On September 10, 1995, as part of a systemwide series of cuts to bus service to reduce a budget deficit caused by the elimination of $113 million in city funding to New York City Transit, S59 service was discontinued between 1:20 a.m. and 4:40 a.m.. Service would operate weekdays to Tottenville between 5:30 a.m. and 8 p.m. and from Tottenville between 4:40 a.m. and 8 p.m. Service would run to Richmond Avenue and Hylan Boulevard between 8 p.m. and 1:20 a.m. and from there between 8 p.m. and 12:45 a.m.. Weekends, service would run to Tottenville between 5 a.m. and 8 p.m. and to Hylan Boulevard between 8 p.m. and 1:20 a.m. Service in the other direction to Port Richmond would operate from Tottenville between 4:40 a.m. and 8 p.m. and from Hylan Boulevard between 8 p.m. and 12:45 a.m.

=== Creation of the S89 ===

On October 2, 2006, Red and Tan Lines cut service on its remaining bus route to Staten Island, the 144, from nine trips in the morning rush hour to five since the route was not profitable. Since, prior to the cuts, at least two buses per day were standing room only, two extra buses were provided during the week on an as needed basis. On October 3, elected officials on Staten Island requested that the MTA take over the service. An MTA spokesperson said the MTA was looking into starting bus service between Jersey City and Staten Island. In spring 2006, the New York State Legislature had passed a bill to authorize New York City Transit to run interstate service to try to get the MTA to operate the service.

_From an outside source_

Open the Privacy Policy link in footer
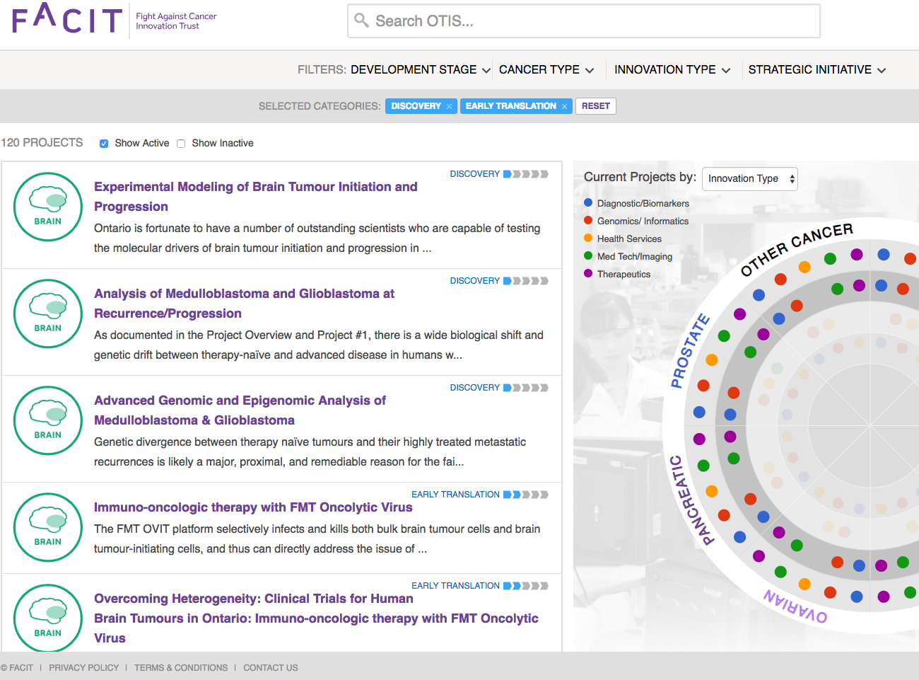This screenshot has height=680, width=919. click(84, 668)
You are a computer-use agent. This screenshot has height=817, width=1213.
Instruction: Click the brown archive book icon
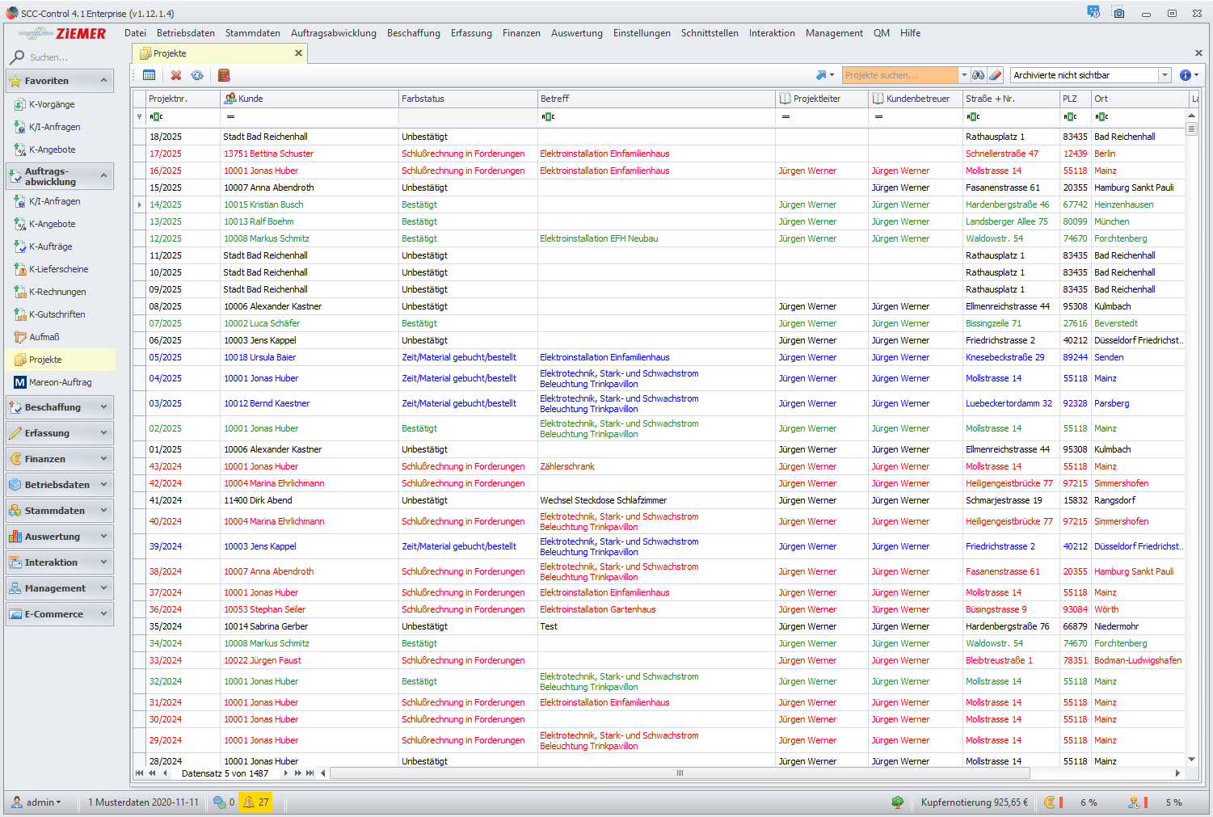pos(224,75)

On June 18, 2007, MTA Executive Director Elliot G. Sander announced that the MTA would move forward with plans for a new bus route between Staten Island and the HBLR in Bayonne, New Jersey. Previously, he had said the MTA would not run the service until TransportAzumah, the existing operator, stopped running buses along the route. Sander said that he expected to create a service plan with NJ Transit (NJT) and the Port Authority of New York and New Jersey in the following four to eight weeks. A preliminary analysis done by the MTA recommended a fare of $4 for the bus service, less than the normal $5 express bus fare due to the additional cost of a $1.75 HBLR ticket. The fare would be $4.67 with monthly light rail pass and MetroCard discounts. This is in comparison with the fares charged by TransportAzumah, which were $3 to 34th Street station in Bayonne, and $5 to stops in Hoboken and Jersey City.

On July 16, 2007, the MTA formally announced that it would start this new bus route, the S89 Limited, in the fall. The route would provide an alternative method to getting to Midtown Manhattan via the HBLR and PATH, with buses having timed connections to the HBLR, and would connect residents of the island to the job market in Hoboken, Bayonne, and Jersey City. It would be the first interstate bus operated by the Metropolitan Transportation Authority (MTA), and be implemented under a joint agreement with NJ Transit (NJT). The MTA and NJT were also working toward an agreement that would allow riders of the S89 and the HBLR to purchase a joint monthly ticket. The Port Authority provided $2 million to help acquire the buses that would be used for the service. Since the route would go across state lines, bus operators on the route were USDOT certified. The creation of the interstate bus route was one of multiple initiatives being done by the MTA at the time to break institutional and political barriers, like the joint Train to the Game service between Secaucus Junction on NJT and Metro-North Railroad's New Haven Line.

Service would run on weekdays during peak hours, between 5:30 and 8:30 a.m., and between 4 and 7:30 p.m., running every 15 minutes in the peak direction and every 30 minutes in the reverse-peak direction. Ridership on the bus route was expected to be 1,200 a day. Nine buses would be required to run the service, which would cost about $1.4 million to operate. Service started on September 4, 2007. In January 2008, a joint $134 Unlimited Ride MetroCard and HBLR ticket became available for sale for S89 bus riders online from NJT. The pass would be flashed to fare inspectors on the HBLR.

On April 7, 2008, due to high ridership, two morning trips from Staten Island and one evening trip from New Jersey were added. At the time, 800 to 900 riders used the route per day.